(Document passage)
Home-testing kit for breast cancer wins Dyson prize
A home-testing kit for breast cancer has won this year's international James Dyson Award.
The Blue Box was designed by 23-year-old Judit Giró Benet, from Spain, who will receive £30,000 in prize money.
A second award, for sustainability, went to a product that uses waste crops to convert UV light into renewable energy.
The annual award helps young engineers to develop their inventions.
Ms Benet came up with the idea following her mother's diagnosis of breast cancer. She realised there was a need for a more accessible test for the disease.
Screening requires women to attend hospitals or medical facilities and undergo what can be for some an uncomfortable and costly procedure. As a result, it is estimated that 40% of women skip their regular mammogram, resulting in one in three cases being detected late, leading to a lower chance of survival.
The device performs a chemical analysis of urine samples and sends the results for testing. An AI-based algorithm reacts to specific metabolites in the urine, providing the user with a fast diagnosis. The device is linked to an app which can put the user in touch with a medical professional if the sample tests positive.
Over the next few years, Ms Benet and her team will be developing prototypes and developing data analytics software at the University of California Irvine.
(End Document passage)
__Tasks for this exercise__.
[A] In the article about the breast cancer home-testing kit, how much prize money will Judit Giró Benet receive?
[B] Rewrite the part of the breast cancer kit article that opens with the words containing "A second award, for" and closes with "chance of survival.", putting "clinics" in place of "hospitals".
[C] Carry on the article about the breast cancer home-testing kit from the point where it stops.
(Recorded data)
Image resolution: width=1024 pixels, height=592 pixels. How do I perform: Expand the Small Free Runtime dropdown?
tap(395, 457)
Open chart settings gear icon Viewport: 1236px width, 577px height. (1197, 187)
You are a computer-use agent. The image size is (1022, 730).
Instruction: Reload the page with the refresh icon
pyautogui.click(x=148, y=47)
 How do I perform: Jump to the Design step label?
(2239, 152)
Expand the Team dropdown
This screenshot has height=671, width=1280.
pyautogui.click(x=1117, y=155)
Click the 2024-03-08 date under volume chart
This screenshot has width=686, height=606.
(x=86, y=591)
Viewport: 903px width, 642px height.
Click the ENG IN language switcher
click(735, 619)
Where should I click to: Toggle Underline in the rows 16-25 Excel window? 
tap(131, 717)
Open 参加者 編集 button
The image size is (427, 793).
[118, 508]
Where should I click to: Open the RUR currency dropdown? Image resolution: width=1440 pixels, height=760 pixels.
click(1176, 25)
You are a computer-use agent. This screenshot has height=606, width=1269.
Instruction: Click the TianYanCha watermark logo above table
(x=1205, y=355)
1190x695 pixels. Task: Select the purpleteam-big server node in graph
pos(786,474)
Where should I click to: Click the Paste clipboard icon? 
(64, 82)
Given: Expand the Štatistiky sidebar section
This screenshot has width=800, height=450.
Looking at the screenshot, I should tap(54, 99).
(End Recorded data)
__Replies__.
[A] She will receive £30,000.

[B]
A second award, for sustainability, went to a product that uses waste crops to convert UV light into renewable energy.
The annual award helps young engineers to develop their inventions.
Ms Benet came up with the idea following her mother's diagnosis of breast cancer. She realised there was a need for a more accessible test for the disease.
Screening requires women to attend clinics or medical facilities and undergo what can be for some an uncomfortable and costly procedure. As a result, it is estimated that 40% of women skip their regular mammogram, resulting in one in three cases being detected late, leading to a lower chance of survival.

[C]
The device is still some way off from being a consumer product and will need rigorous trials and approvals before it can be developed for the retail market.
Ms Benet said: "The Blue Box has the potential to make cancer-screening a part of daily life. It can help to change the way society fights breast cancer to ensure that more women can avoid an advanced diagnosis."
Sir James Dyson commented: "Unfortunately, I have witnessed first-hand the harrowing effects of cancer and as scientists and engineers we should do anything we can to overcome this terrible disease."
This year a second prize, for sustainability, was offered and won by AuREUS System Technology.
Its 27-year-old founder Carvey Ehren Maigue came up with a new material created from waste crops which converts UV light into renewable energy.